__Цель задания__.
Оформите все строки ниже как CSV с двумя столбцами, «текст» и «ответ». На каждую строку должна приходиться одна запись, в которой текст и ответ стоят в отдельных полях в двойных кавычках, а переносы строк заменены пробелами. Изображения в ответ не включайте.

__Исходные данные__.
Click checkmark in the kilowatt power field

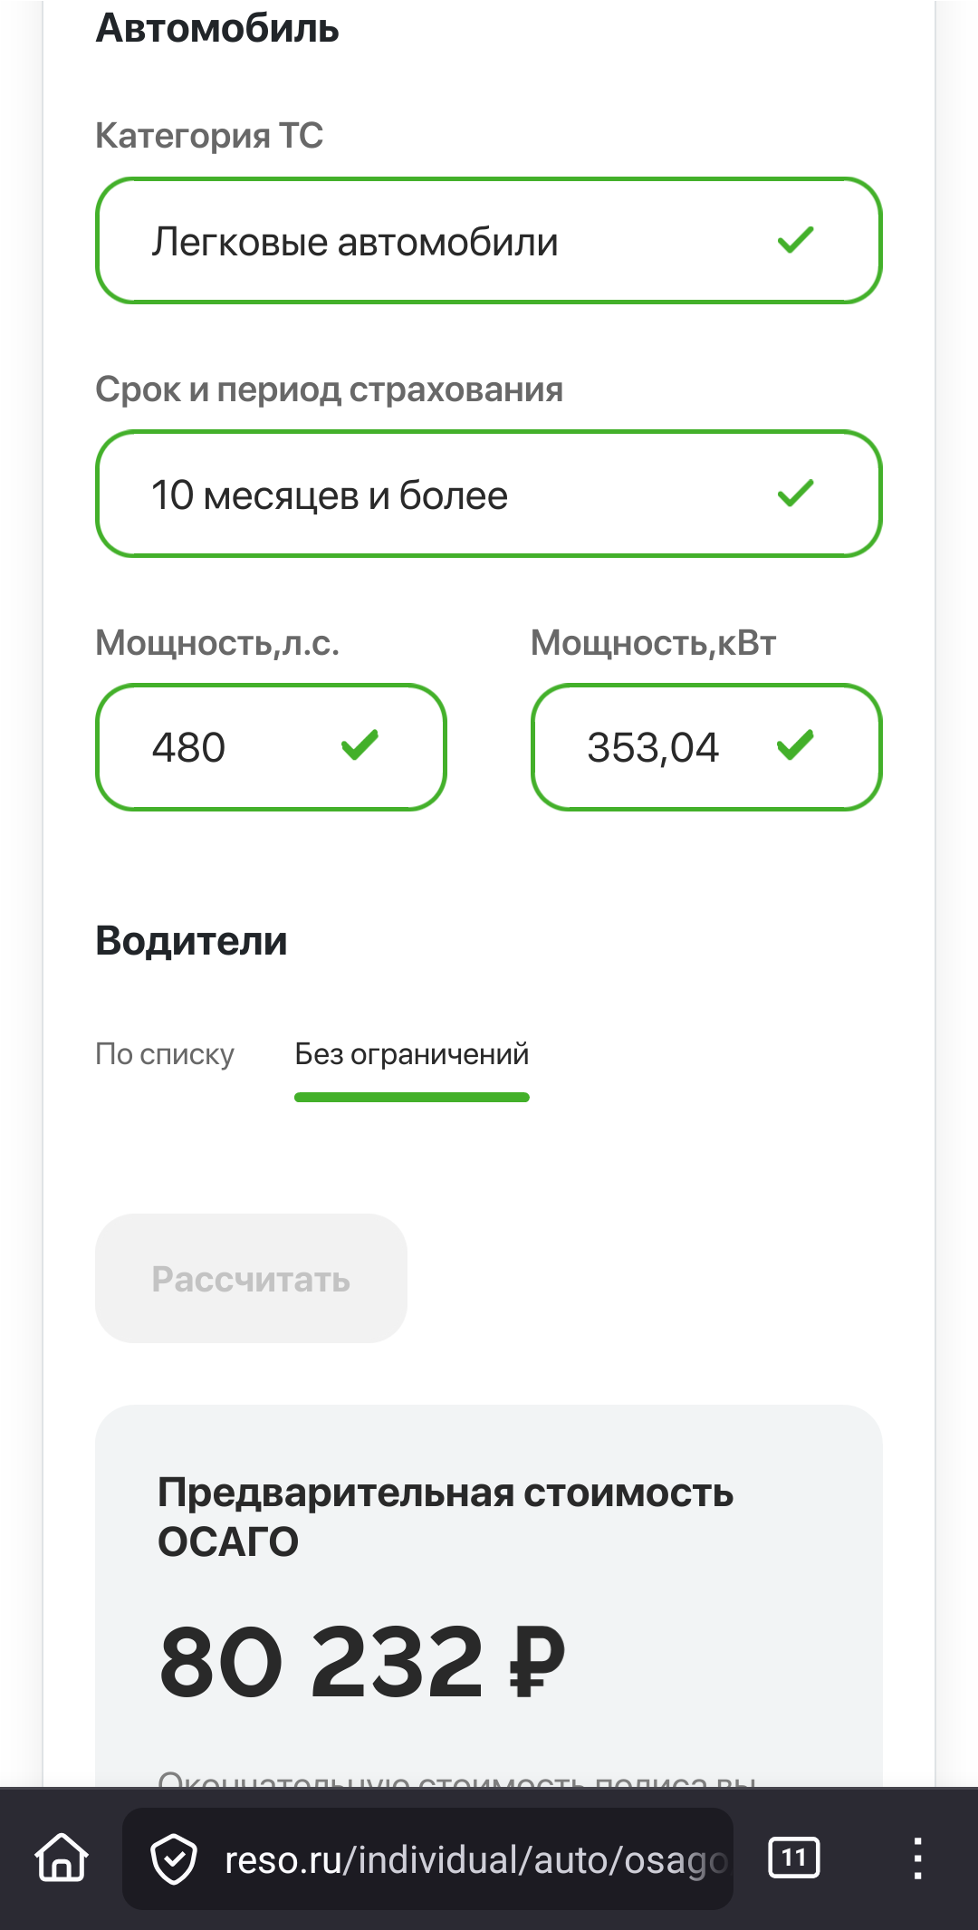[x=795, y=746]
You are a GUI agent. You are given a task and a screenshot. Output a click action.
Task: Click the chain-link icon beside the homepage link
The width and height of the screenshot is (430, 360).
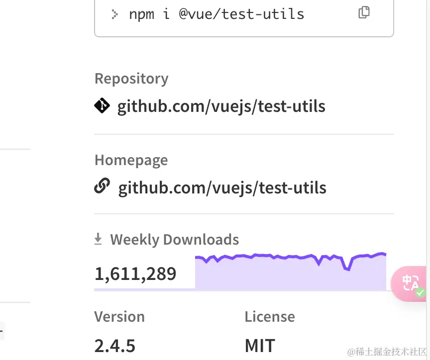tap(102, 187)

__Ответ на задание__.
текст,ответ
"Click checkmark in the kilowatt power field","[x=795, y=746]"
"You are a GUI agent. You are given a task and a screenshot. Output a click action. Task: Click the chain-link icon beside the homepage link The width and height of the screenshot is (430, 360).","tap(102, 187)"